Cox is just now starting to circulate an initiative to expand the Legislature from its current 120 members (80 in the Assembly, 40 in the state Senate) to 12,000, each with a district of 5,000 to 10,000 residents. Imagine being a member of the decennial Citizens Redistricting Commission and having to draw boundaries for all those districts, many encompassing little more than a neighborhood or a large apartment complex.
Oh, Cox realizes that elected bodies of 8,000 (Assembly) and 4,000 (Senate) persons would be just a tad unwieldy. So he’d only actually send to Sacramento one out of each 100 of those elected. What do you know? That yields two chambers precisely the same size as today’s. Except their work product would be subject not only to vetos by the governor, but also by the larger bodies they’d represent.
Cox thinks this might take the money out of politics, forcing candidates to go door to door in their tiny districts, rather than flooding airwaves and mailboxes with advertising. Actual, working Sacramento lawmakers each would really have just 100 constituents for pleasing and pandering to.
Don’t expect this one to go very far once it becomes apparent to voters they wouldn’t even be changing the number of people in Sacramento, but would add a whole new layer of government.
Equally unlikely is the new pipe dream of technology investor Tim Draper, a billionaire venture capitalist who helped found such outfits as Skype and Hotmail, since acquired for huge amounts by others. Draper is the latest wanting to break up California, only he wants it divided not into two new states, but six, one including essentially the Silicon Valley and little more. That would actually be the name of one of his new entities.
Draper would grant the wish of far Northern California and Southern Oregon activists who want to carve a new state called Jefferson out of a few mostly-rural counties so they’d no longer be subjected to the wishes of their urban fellow Californians. His other four states: South California, North California, Central California and Coastal California. All of which would produce more Californians than today’s combined total of Dakotas and Carolinas.
The idea is not quite as far-fetched as what Balaji Srinivasan, co-founder of the San Francisco genetics company Counsyl called for last fall, when he suggested Silicon Valley should leave not just California, but the U.S.A. Draper’s notion has about as much prospect of becoming real as Srinivasan’s: None in the foreseeable future.
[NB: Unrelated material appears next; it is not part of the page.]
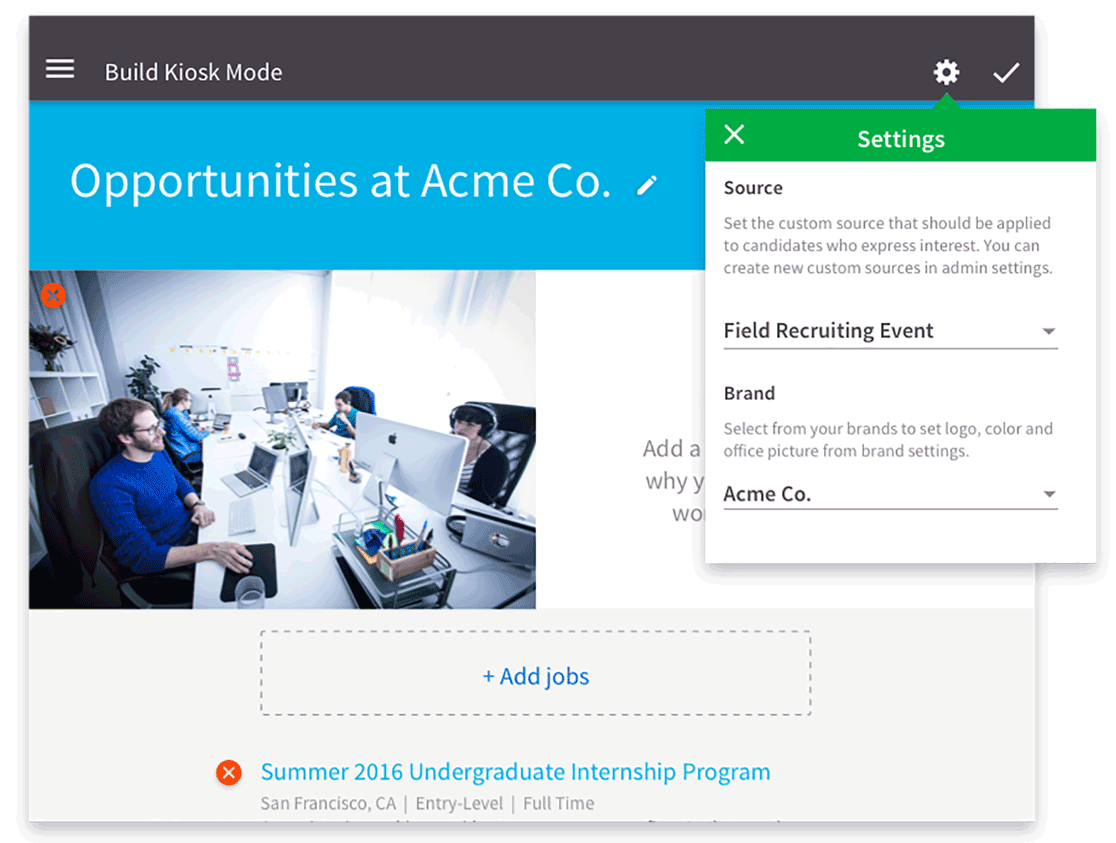Expand the Acme Co. brand dropdown
The width and height of the screenshot is (1116, 843).
888,494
For making six new states out of one would give the current California 12 United States senators, not a prospect that would sit well with other states who already resent the 53 members of Congress this state’s big population produces.
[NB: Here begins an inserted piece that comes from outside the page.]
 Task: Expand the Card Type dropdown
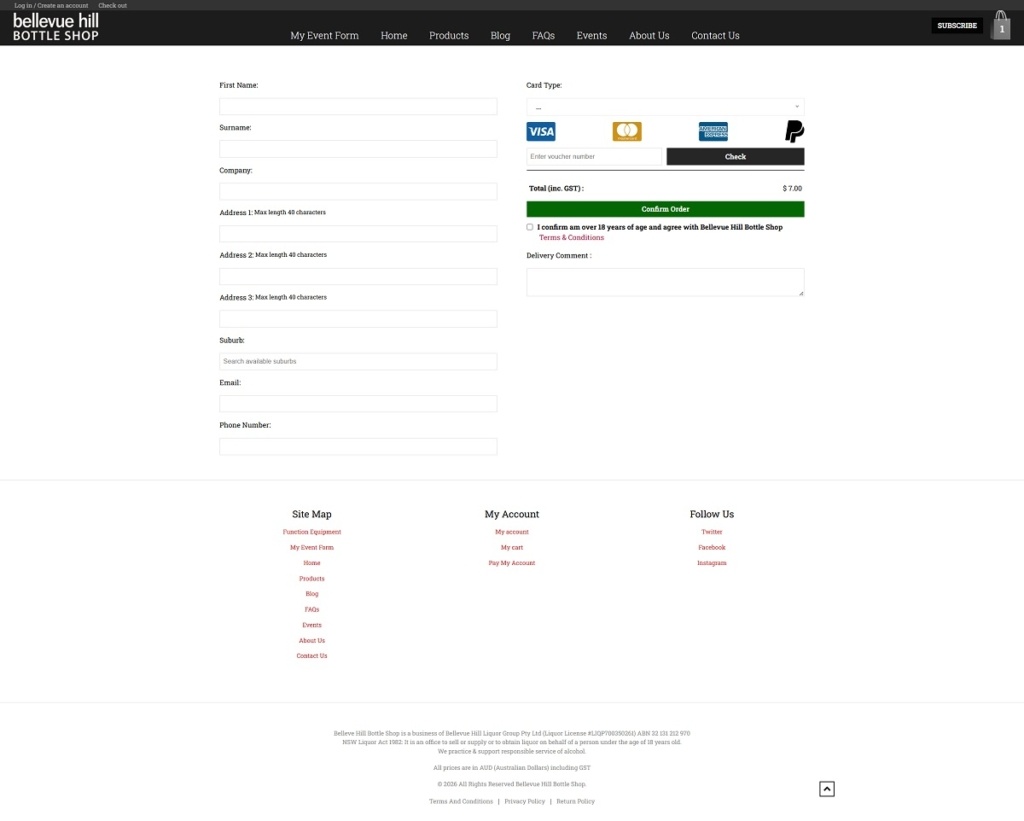click(x=665, y=107)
Congress, of course, would have to approve creation of any new state, no matter what voters or legislators here might say. And members from other states have worked for years to deprive California of influence. That’s one reason this state now gets back only about 77 cents in federal spending for every dollar its citizens pay in federal taxes.
All of which makes the two new ideas fun to consider, but nothing to take seriously.